Exercise aim
Print everything below word for word, from the first line down to the one containing "Looking at the screenshot, I should 358,256.", including both of those lines.

** BEGIN Source material **

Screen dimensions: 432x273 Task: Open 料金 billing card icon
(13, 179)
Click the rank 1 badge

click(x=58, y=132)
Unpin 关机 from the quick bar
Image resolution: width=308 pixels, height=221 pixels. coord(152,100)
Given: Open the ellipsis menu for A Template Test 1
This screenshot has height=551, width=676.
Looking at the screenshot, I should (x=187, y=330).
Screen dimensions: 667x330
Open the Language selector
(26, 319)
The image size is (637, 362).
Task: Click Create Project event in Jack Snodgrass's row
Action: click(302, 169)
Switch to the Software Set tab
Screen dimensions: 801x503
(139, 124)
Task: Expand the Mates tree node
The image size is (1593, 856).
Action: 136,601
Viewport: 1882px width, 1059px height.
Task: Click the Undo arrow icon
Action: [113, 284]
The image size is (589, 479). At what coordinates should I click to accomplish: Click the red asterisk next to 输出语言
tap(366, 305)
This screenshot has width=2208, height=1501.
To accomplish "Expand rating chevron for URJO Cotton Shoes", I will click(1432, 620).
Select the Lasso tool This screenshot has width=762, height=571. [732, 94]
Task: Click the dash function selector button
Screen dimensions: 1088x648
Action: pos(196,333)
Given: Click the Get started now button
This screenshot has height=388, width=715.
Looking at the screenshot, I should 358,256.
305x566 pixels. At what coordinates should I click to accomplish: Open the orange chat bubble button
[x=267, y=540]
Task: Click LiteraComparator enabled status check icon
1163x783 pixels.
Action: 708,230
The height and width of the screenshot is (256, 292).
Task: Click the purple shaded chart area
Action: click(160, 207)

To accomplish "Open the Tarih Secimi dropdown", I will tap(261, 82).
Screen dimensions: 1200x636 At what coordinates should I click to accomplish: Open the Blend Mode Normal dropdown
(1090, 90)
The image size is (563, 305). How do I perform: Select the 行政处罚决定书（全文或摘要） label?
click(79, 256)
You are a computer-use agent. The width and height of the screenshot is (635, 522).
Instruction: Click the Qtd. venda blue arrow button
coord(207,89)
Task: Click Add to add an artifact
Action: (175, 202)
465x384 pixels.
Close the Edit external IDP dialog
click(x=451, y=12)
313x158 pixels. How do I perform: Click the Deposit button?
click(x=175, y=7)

** END Source material **

The response
Screen dimensions: 432x273 Task: Open 料金 billing card icon
(13, 179)
Click the rank 1 badge

click(x=58, y=132)
Unpin 关机 from the quick bar
Image resolution: width=308 pixels, height=221 pixels. coord(152,100)
Given: Open the ellipsis menu for A Template Test 1
This screenshot has height=551, width=676.
Looking at the screenshot, I should (x=187, y=330).
Screen dimensions: 667x330
Open the Language selector
(26, 319)
The image size is (637, 362).
Task: Click Create Project event in Jack Snodgrass's row
Action: click(302, 169)
Switch to the Software Set tab
Screen dimensions: 801x503
(139, 124)
Task: Expand the Mates tree node
The image size is (1593, 856).
Action: 136,601
Viewport: 1882px width, 1059px height.
Task: Click the Undo arrow icon
Action: [113, 284]
The image size is (589, 479). At what coordinates should I click to accomplish: Click the red asterisk next to 输出语言
tap(366, 305)
This screenshot has width=2208, height=1501.
To accomplish "Expand rating chevron for URJO Cotton Shoes", I will click(1432, 620).
Select the Lasso tool This screenshot has width=762, height=571. [732, 94]
Task: Click the dash function selector button
Screen dimensions: 1088x648
Action: pos(196,333)
Given: Click the Get started now button
This screenshot has height=388, width=715.
Looking at the screenshot, I should 358,256.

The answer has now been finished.